Required work: Your task is to copy each line of the material below that includes "This".

Data for analysis:
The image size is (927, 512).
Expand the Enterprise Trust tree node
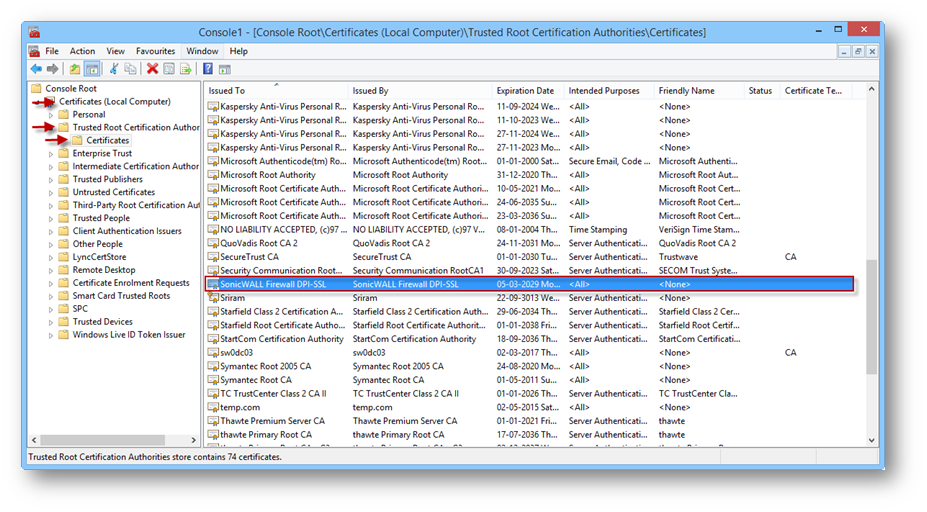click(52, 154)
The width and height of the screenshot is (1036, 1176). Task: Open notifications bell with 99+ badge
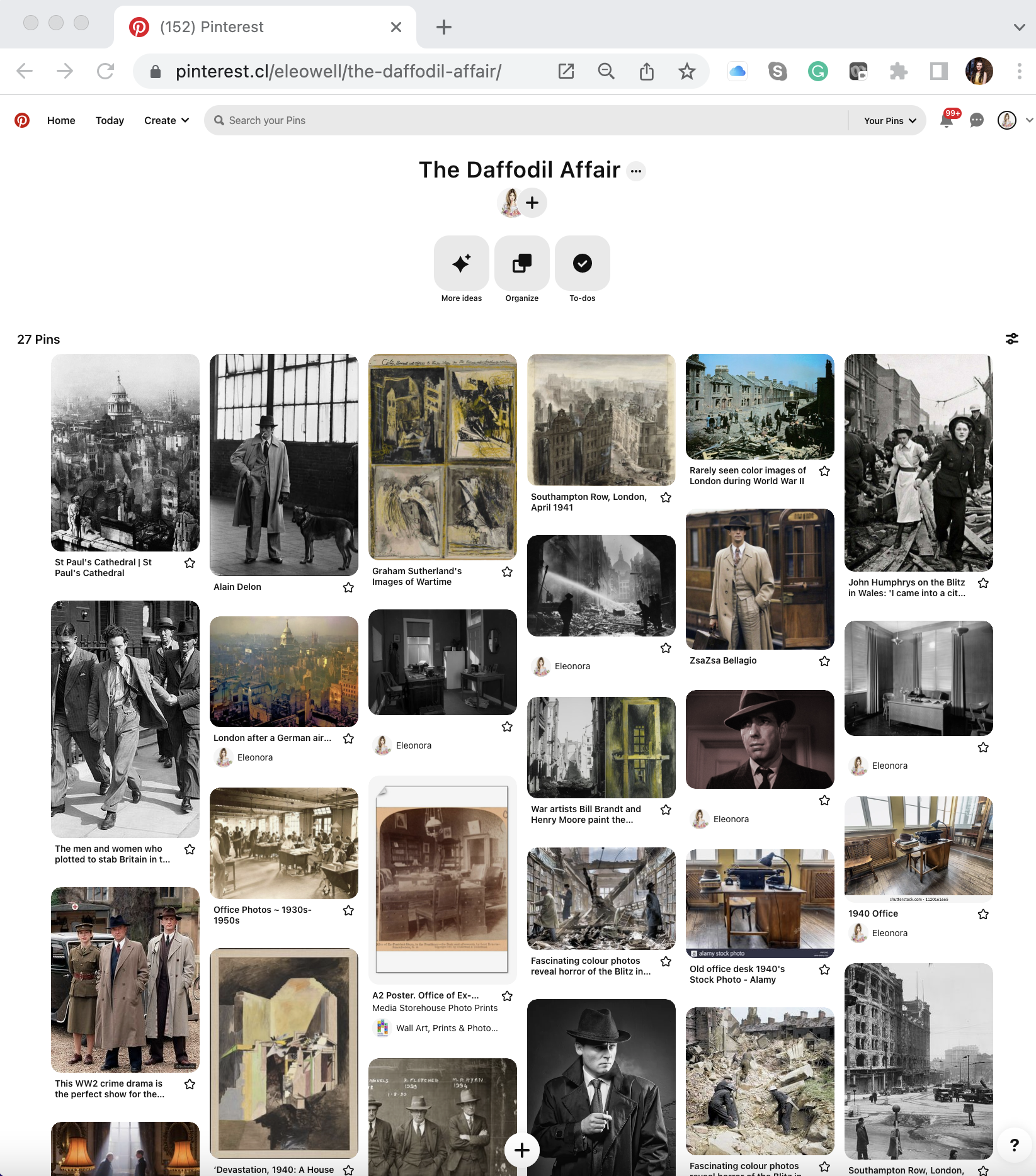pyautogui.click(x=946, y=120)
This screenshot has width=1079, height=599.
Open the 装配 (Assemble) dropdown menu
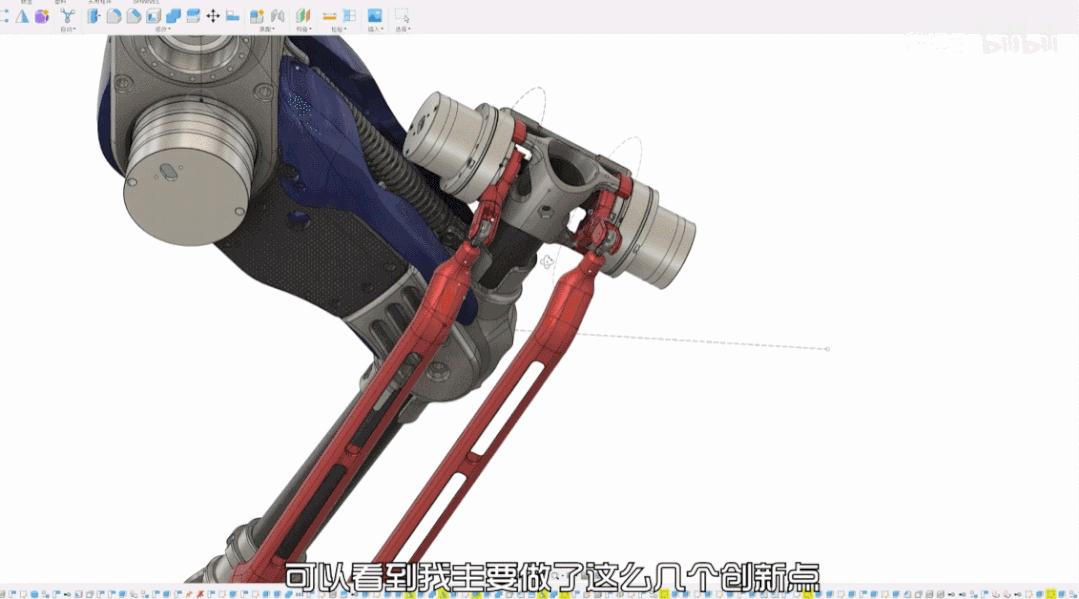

---

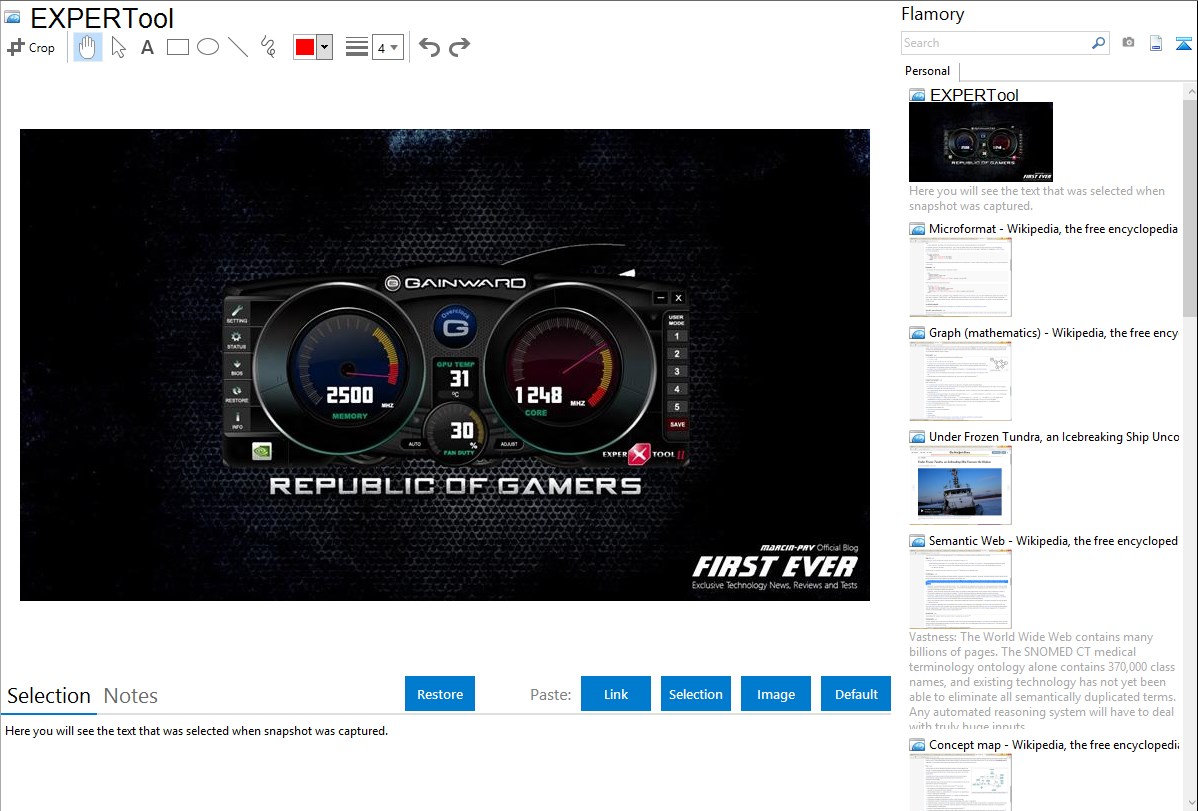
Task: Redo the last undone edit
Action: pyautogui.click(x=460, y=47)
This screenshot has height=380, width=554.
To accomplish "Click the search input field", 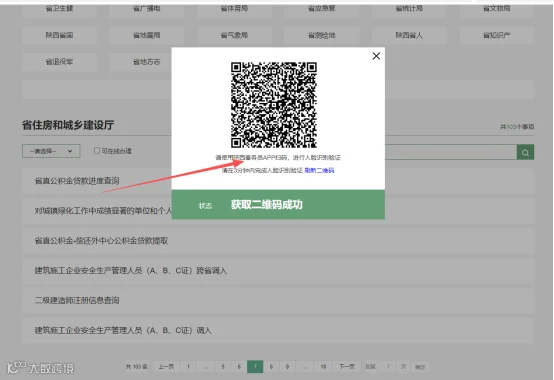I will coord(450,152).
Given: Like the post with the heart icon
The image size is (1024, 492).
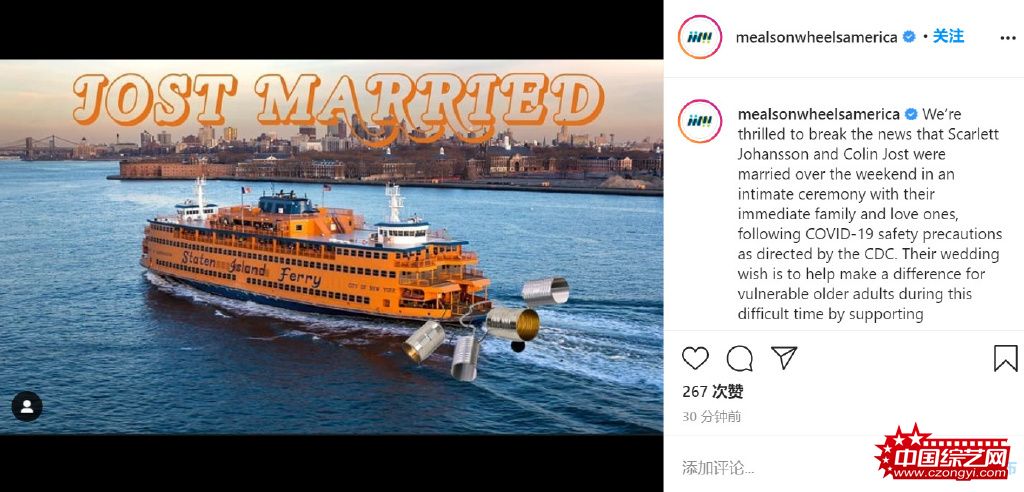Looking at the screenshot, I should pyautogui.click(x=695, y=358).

Answer to the problem:
This screenshot has width=1079, height=599.
This screenshot has height=380, width=554.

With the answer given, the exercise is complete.